A House investigative committee found the Republican lawmaker from Royse City had sexual intercourse with a 19-year-old staffer after providing alcohol to her, then discouraged anyone from reporting his conduct.
Sergio Martínez-Beltrán, who covers the Capitol for the Texas Newsroom, said Slaton’s conduct came to the attention of his fellow lawmakers earlier this year.
“Last month, the Texas House held a vote on its proposed budget, but Representative Bryan Slayton was not in attendance that day. And that was interesting because Slaton had filed 27 amendments to the budget bill,” he said. “Our colleagues at the Texas Tribune broke the story that a complaint had been filed against Slaton over an inappropriate relationship” with his aide, initially referred to as an intern.
The issue was then taken up by the House Internal Investigations Committee, who contracted with a third party to conduct an investigation.
“They ended up coming out with a report recommending Slaton’s expulsion. This happened last weekend,” Martínez-Beltrán said. “The investigation found that Slaton gave alcohol [to the aide]. He also had sex with her while she was intoxicated. The committee said she couldn’t consent in that state. Also, according to the report, he tried to intimidate some of the witnesses and he hasn’t shown remorse to any of this.”
Despite Slaton’s resignation, the vote over his expulsion is still scheduled for Tuesday.
“Representative Andrew Murr, who is the chairman (of the investigations committee), posted on Facebook that under Texas law, Slaton is considered to be an officer of Texas until a successor is elected and takes the oath of office,” Martínez-Beltrán said. “He pretty much is trying to continue with this vote so then a special election can be scheduled.”
The threshold to expel someone is pretty high, Martínez-Beltrán said: Two-thirds of the Texas House would have to vote in favor of the motion to expel.

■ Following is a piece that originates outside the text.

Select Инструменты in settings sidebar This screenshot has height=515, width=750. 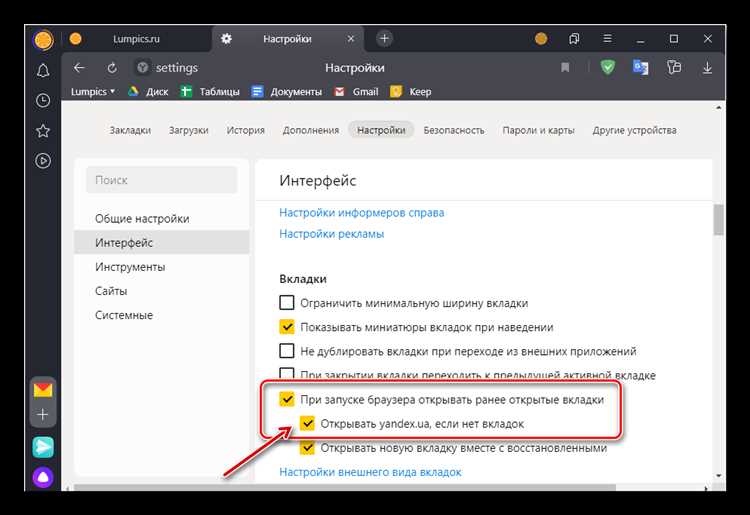[130, 267]
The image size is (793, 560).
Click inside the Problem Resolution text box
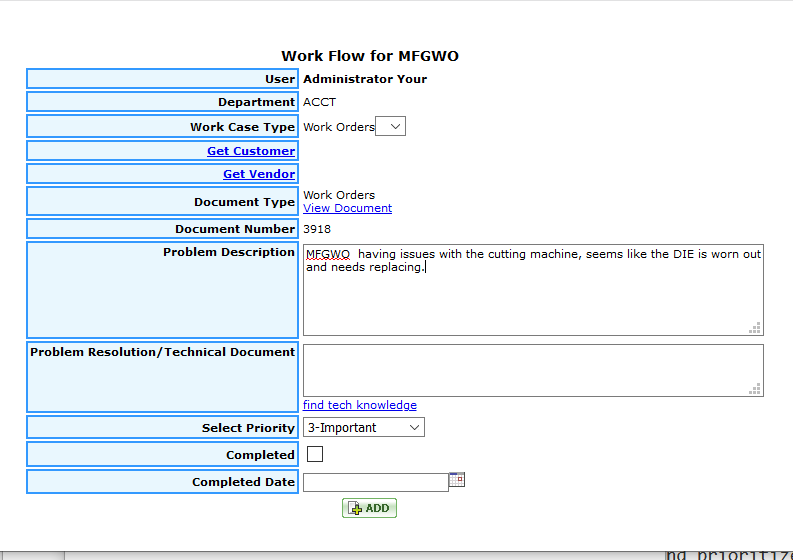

“Political observers, they say that it has been nearly 100 years since a member was expelled. So it’s been a really, really long time. And this is an important moment,” Martínez-Beltrán said. “We’ve seen resignations in the past for other reasons, but I think this particular one with Slaton, it comes after this damning report that found him again, that he potentially violated state law and also violated his oath of office.”
Martínez-Beltrán said Slaton has been tight-lipped about his resignation.
“A few weeks ago when we started hearing about these rumors, Slaton’s lawyer called the allegations outrageous. But we haven’t heard anything from Slaton (since),” Martínez-Beltrán said. “In fact, we saw him last week at the Capitol, but we haven’t seen much of him, either.”
Clarification: This story has been updated to clarify the position of Slaton’s staffer. She is a legislative aide.